Мысль о том, что ему пришлось сегодня переступить через
«высшее понятие», пусть в интересах дела, в интересах самой республики, но
совершить самоуправство, не давала покоя Фрунзе. У него, что называется, сосало
под ложечкой, а когда «роллс-ройс» стал покачиваться на торцах Красной площади,
показалось даже, что эта легкая качка отдается в животе. Он приложил перчатку
ко лбу.
* * *
Курсанты школы ВЦИКа, несущие внутреннюю службу в
правительственных помещениях, стояли по стойке «смирно». На их лицах, где по
идее не должно было быть написано ничего, читалось преклонение. Три легендарных
командарма в сопровождении своих чуть приотставших помощников (по-старому
адъютантов) проходили по лестницам и коридорам Кремлевского дворца; это ли не запоминающееся
на всю жизнь событие? Шаги их были крепки, и все они представляли идеал
мужества и молодой зрелости. И впрямь: старшему, Фрунзе, было к тому моменту
всего лишь сорок, Блюхеру – тридцать пять, а Тухачевскому – тридцать два года.
Существовала ли когда-нибудь на Земле другая армия с таким молодым и в то же
время преисполненным колоссальным боевым опытом командным составом?
Последняя пара курсантов, несущая караул у святая святых,
открыла двери. Командармы вошли в зал заседаний – большие окна, лепной потолок,
хрустальная люстра, огромный овальный стол. Иные участники заседания еще
прогуливались по упругому ковру бухарской работы, обменивались шутками, другие
уже сидели за столом, углубившись в бумаги. Все они были, что называется,
мужчины в полном соку, если пятидесяти, то с небольшим, все в хорошем
настроении: дела у республики шли как нельзя лучше. Одетые либо в добротные
деловые тройки, либо в полувоенную партийную униформу (френч с большими
карманами, галифе, сапоги), они обращались друг к другу в духе давно
установившегося в партии чуть грубоватого, но как бы любовного и
мягко-иронического товарищества.
Посторонний внимательный наблюдатель, вроде промелькнувшего
в нашем прологе профессора Устрялова, может быть, и заметил бы уже начинавшееся
расслоение и появление того, что впоследствии было названо «партийной этикой»,
согласно которой кто-то кого-то мог назвать «Николаем» или «Григорием», а
другой обязан был подчеркивать свое расстояние от всемогущего бонзы, употребляя
отчество или даже официальное «товарищ имярек», однако нам пока что
соблазнительно подчеркнуть, что все на «ты» и все свои.

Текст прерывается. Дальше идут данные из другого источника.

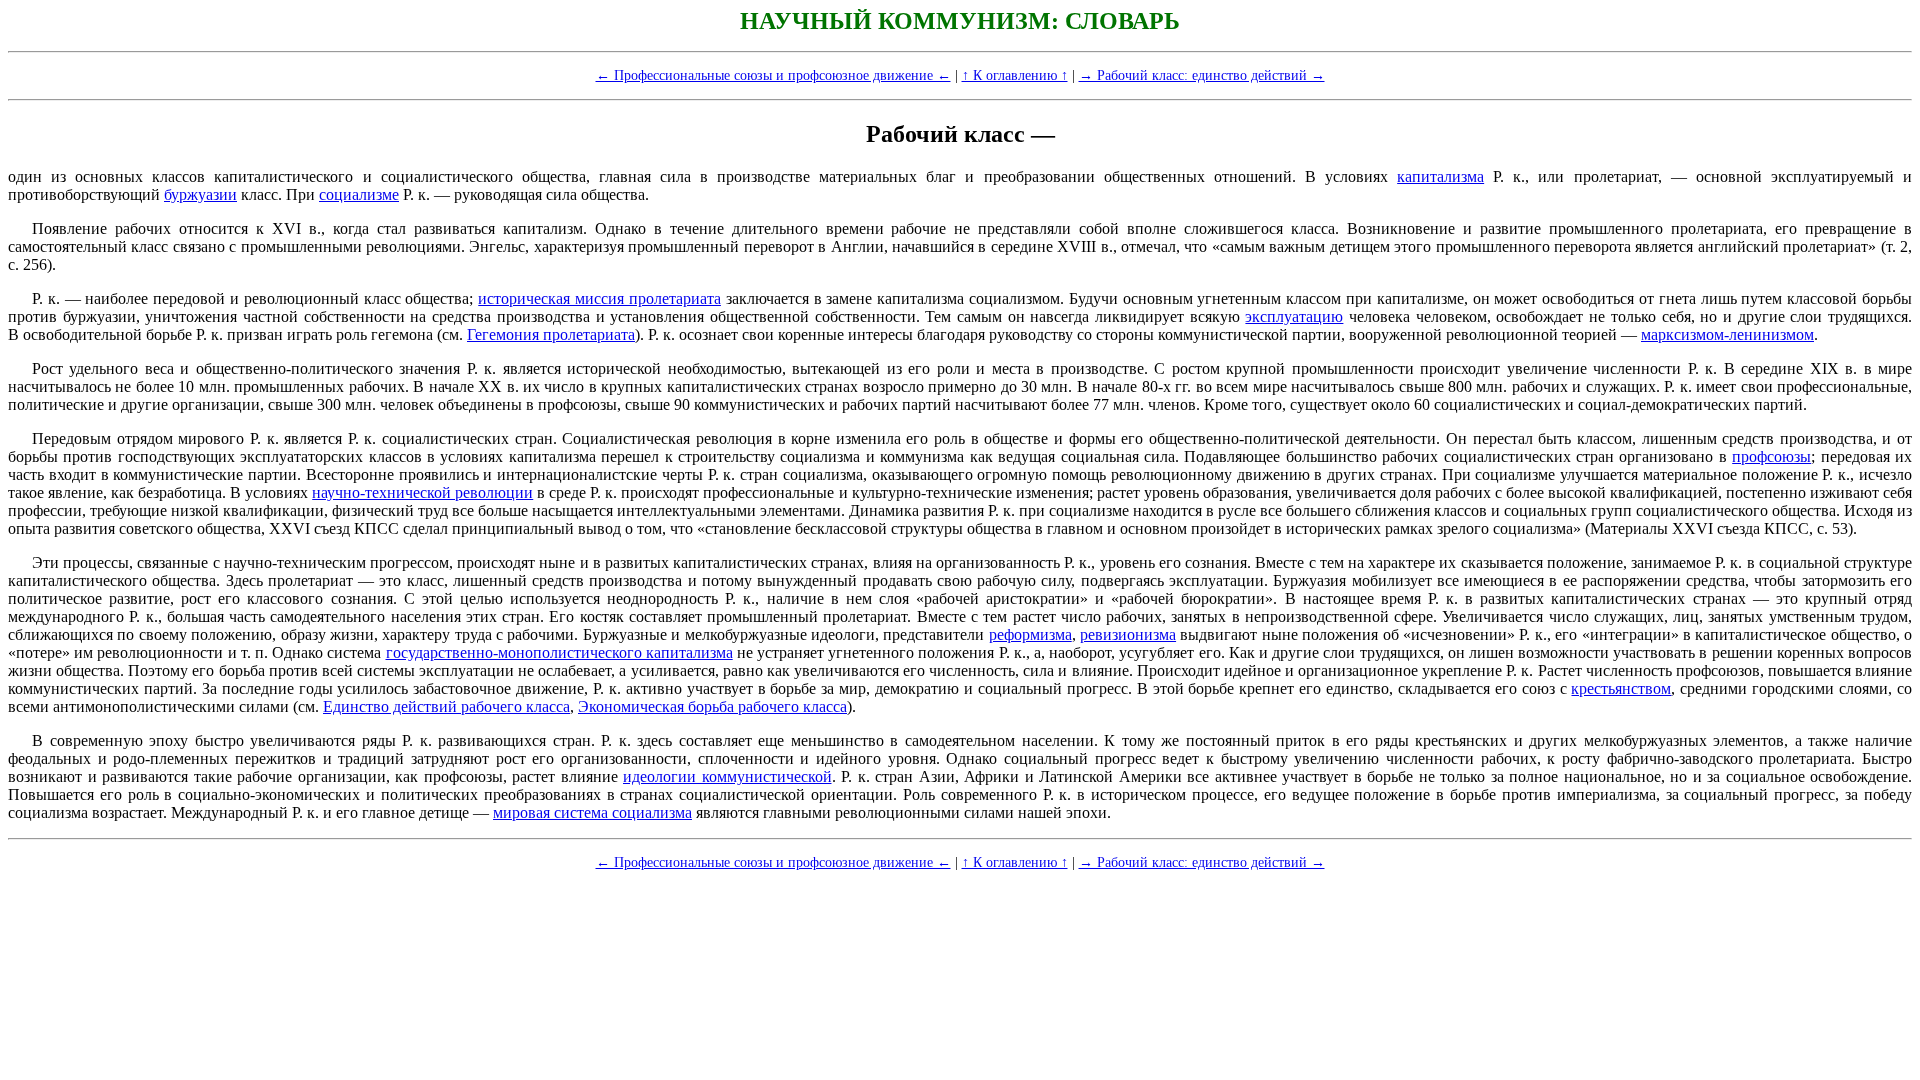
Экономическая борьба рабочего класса (712, 706)
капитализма (1440, 176)
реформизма (1030, 634)
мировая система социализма (592, 812)
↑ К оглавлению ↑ (1015, 75)
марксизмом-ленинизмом (1727, 334)
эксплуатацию (1294, 316)
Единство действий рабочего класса (446, 706)
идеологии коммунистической (727, 776)
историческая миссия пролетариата (599, 298)
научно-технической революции (422, 492)
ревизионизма (1128, 634)
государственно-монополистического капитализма (559, 652)
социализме (359, 194)
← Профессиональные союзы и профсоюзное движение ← (773, 75)
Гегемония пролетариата (551, 334)
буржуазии (200, 194)
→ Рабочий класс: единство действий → (1202, 75)
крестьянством (1621, 688)
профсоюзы (1771, 456)
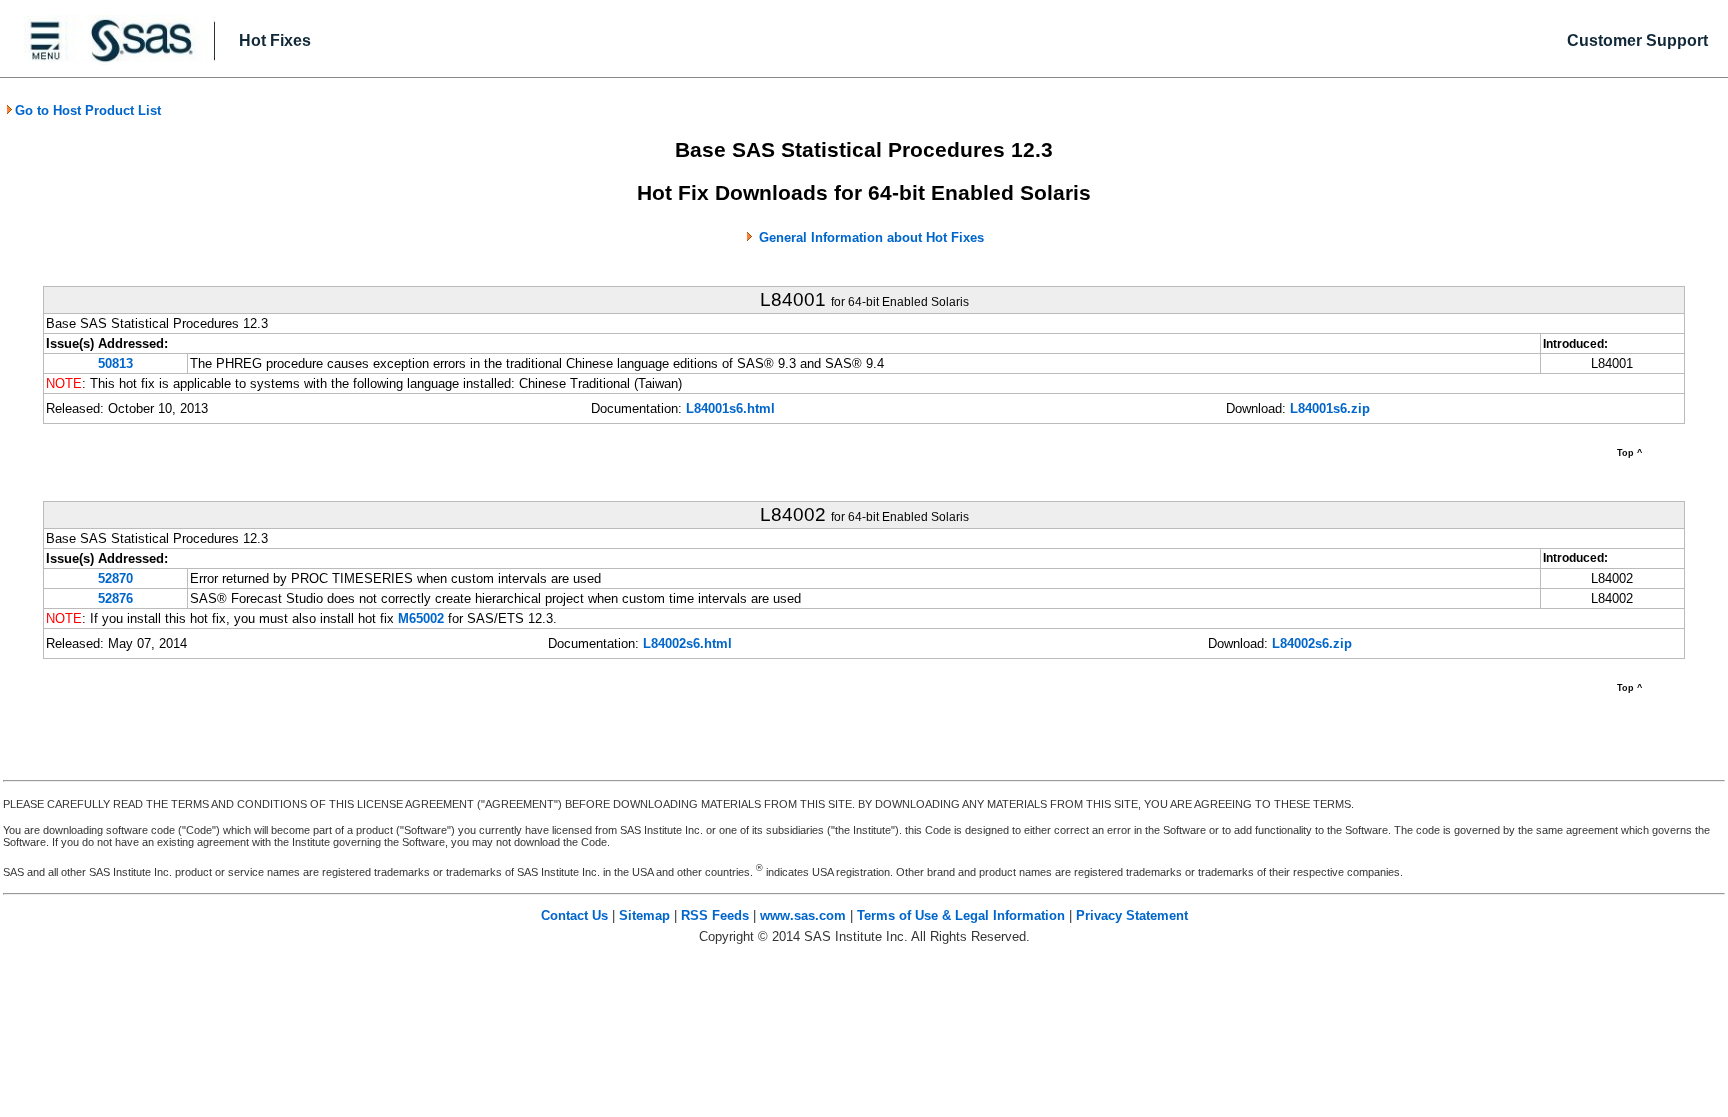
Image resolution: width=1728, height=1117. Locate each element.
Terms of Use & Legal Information (961, 915)
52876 (115, 598)
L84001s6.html (730, 408)
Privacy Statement (1132, 915)
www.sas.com (803, 915)
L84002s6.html (687, 643)
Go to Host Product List (88, 110)
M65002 (421, 618)
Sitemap (644, 915)
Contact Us (574, 915)
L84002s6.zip (1312, 643)
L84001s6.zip (1330, 408)
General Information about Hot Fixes (871, 237)
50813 (115, 363)
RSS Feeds (715, 915)
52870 (115, 578)
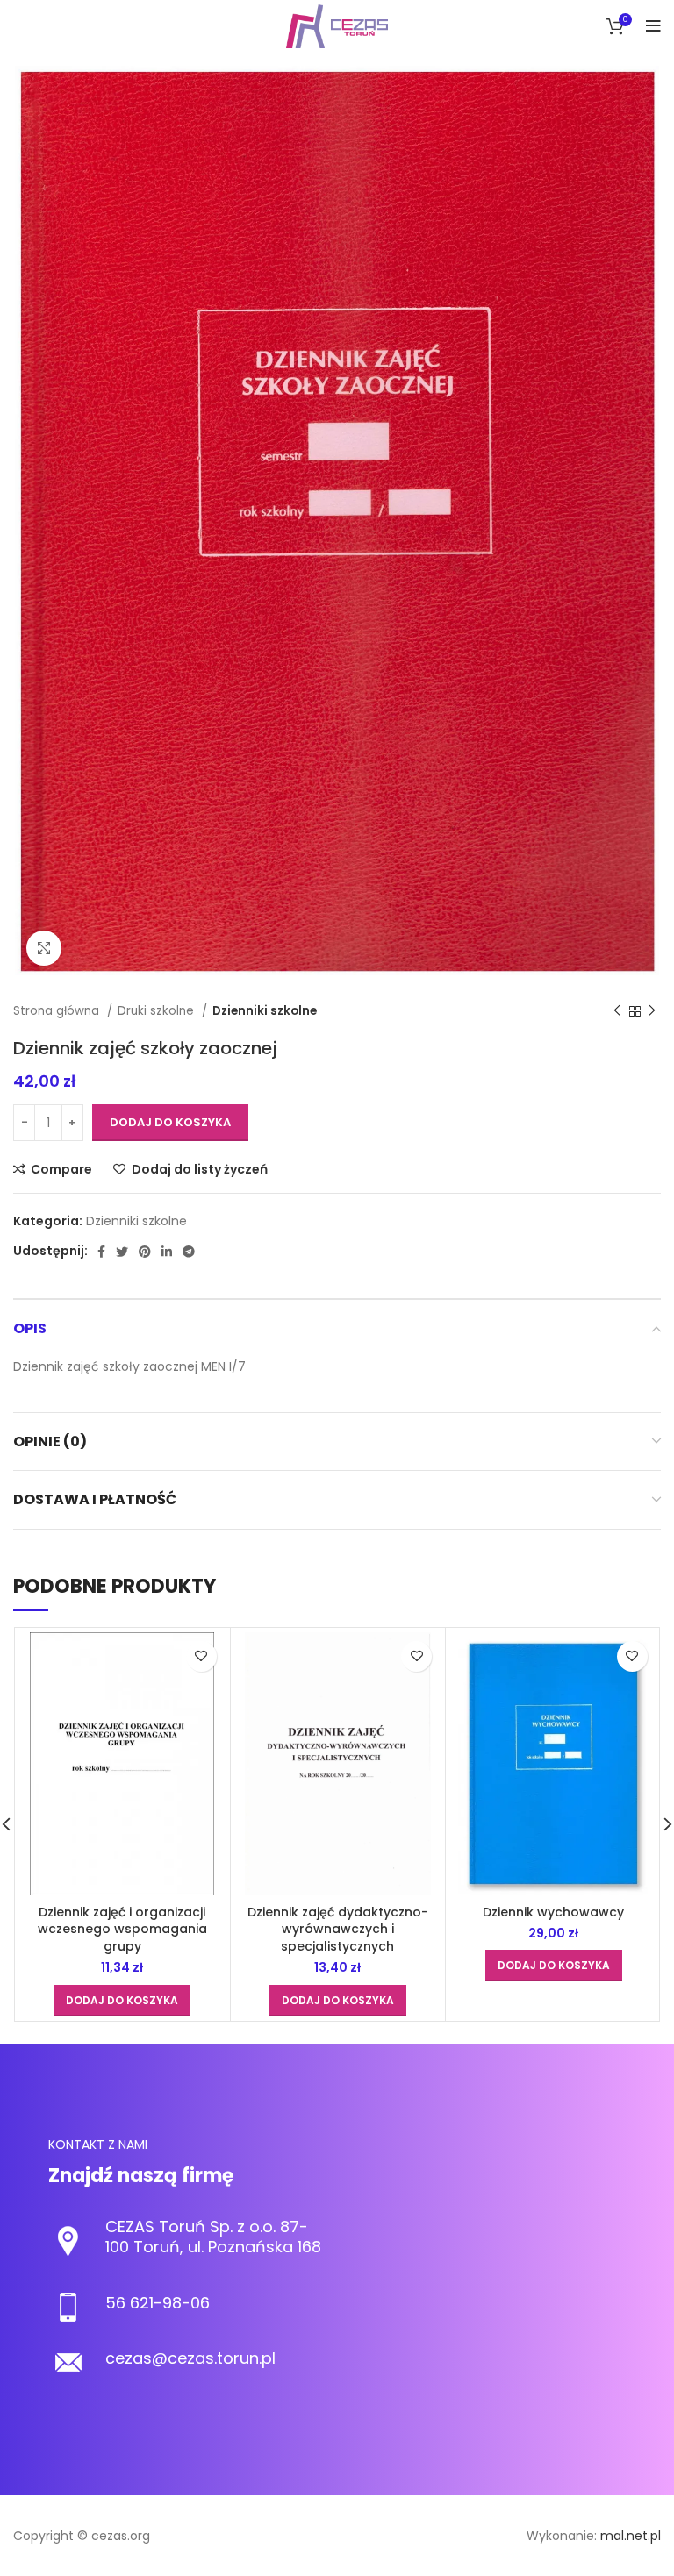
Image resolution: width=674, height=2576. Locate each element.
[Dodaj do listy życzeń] (201, 1656)
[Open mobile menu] (653, 26)
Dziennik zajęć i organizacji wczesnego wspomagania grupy (122, 1929)
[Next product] (652, 1011)
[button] (122, 2000)
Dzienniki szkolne (264, 1011)
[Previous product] (617, 1011)
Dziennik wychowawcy (553, 1912)
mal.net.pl (630, 2535)
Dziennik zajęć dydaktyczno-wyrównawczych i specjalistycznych (337, 1929)
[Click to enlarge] (43, 948)
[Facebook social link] (101, 1251)
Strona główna (58, 1011)
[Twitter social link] (122, 1251)
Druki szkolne (157, 1011)
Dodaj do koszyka (170, 1122)
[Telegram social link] (188, 1251)
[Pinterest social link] (144, 1251)
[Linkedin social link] (166, 1251)
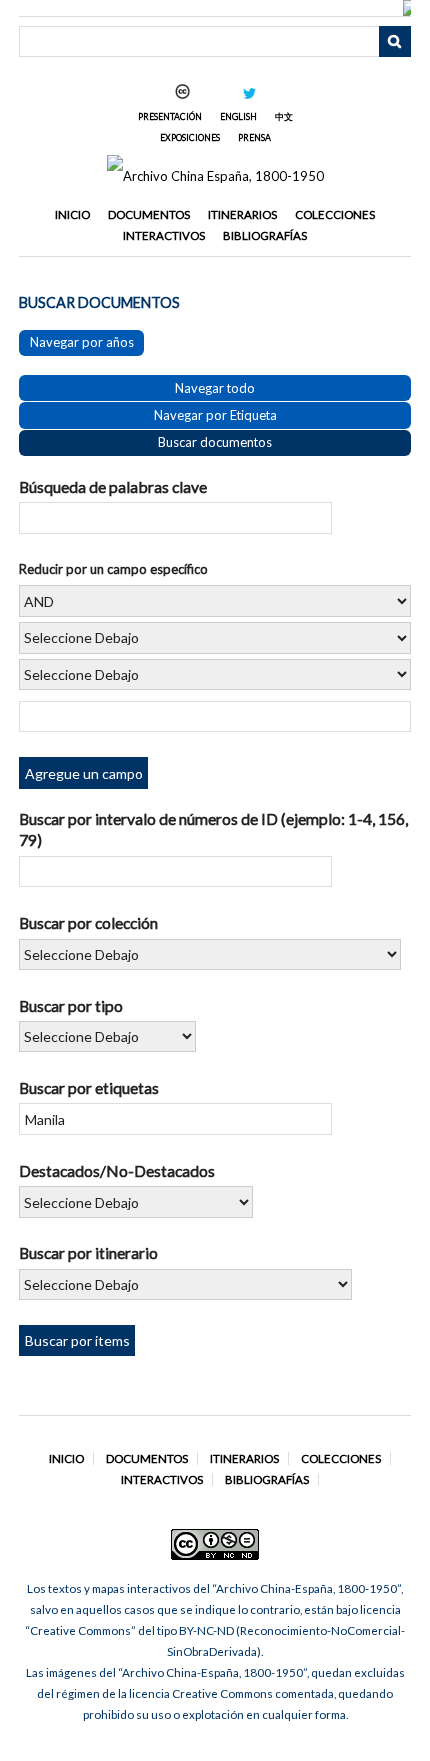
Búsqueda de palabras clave (113, 486)
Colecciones (335, 214)
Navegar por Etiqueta (215, 415)
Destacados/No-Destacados (117, 1170)
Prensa (254, 137)
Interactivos (164, 235)
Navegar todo (215, 388)
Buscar (395, 42)
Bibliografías (265, 235)
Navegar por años (82, 342)
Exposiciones (190, 137)
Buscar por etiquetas (89, 1087)
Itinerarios (242, 214)
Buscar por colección (88, 922)
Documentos (149, 214)
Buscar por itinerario (88, 1252)
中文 (284, 116)
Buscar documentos (215, 442)
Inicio (72, 214)
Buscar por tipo (71, 1005)
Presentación (170, 116)
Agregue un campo (84, 773)
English (238, 116)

«Сменовеховцы», а они, как все русские интеллигенты, любили
подстегивать факты к сочиненным загодя теориям, постарались бы, очевидно,
отыскать в этой группе вождей приметы своей излюбленной «ауры власти», и они,
вероятно, легко обнаружили бы эти приметы в таких, скажем, пустяках, как
некоторое прибавление телес, добротности одежд и непринужденности движений,
запечатленная государственность в складках лиц; мы же, со своей стороны, можем
все эти приметы отнести и к другим причинам, менее метафизического толка, а по
поводу складок на лицах можем, хоть и не без содрогания, подвесить вопросец
такого толка: не ползут ли по ним проказой совсем еще недавние неограниченные насилие
и жестокость?
Когда военные вошли в зал, все к ним обернулись. «Как,
Михаил, это ты?! Вот так сюрприз!» – с дешевой театральностью воскликнул
Ворошилов, хотя всем давно уже было известно, что Фрунзе уехал из госпиталя и
направляется в Кремль. Несколько человек переглянулись; фальшивый возглас Клима
как бы подчеркнул страннейшую и в некоторой степени как бы непоправимую
двусмысленность, накапливающуюся вокруг наркомвоенмора. Председатель СНК Рыков
предложил занять места. Рассаживаясь, члены Политбюро и приглашенные продолжали
обмениваться репликами и заглядывать в бумаги, всячески стараясь подчеркнуть,
что основное их внимание приковано не к Фрунзе, то есть не к нему персонально,
не к нему как к больному человеку. Те, кто пожал ему руку при входе, старались
не придавать значения своему наблюдению, что рука при обычной ее крепости была
чрезвычайно влажна, а те, кто как бы случайно касался взглядом лица командарма,
отгоняли мысль, что ищут в нем признаки ишемии.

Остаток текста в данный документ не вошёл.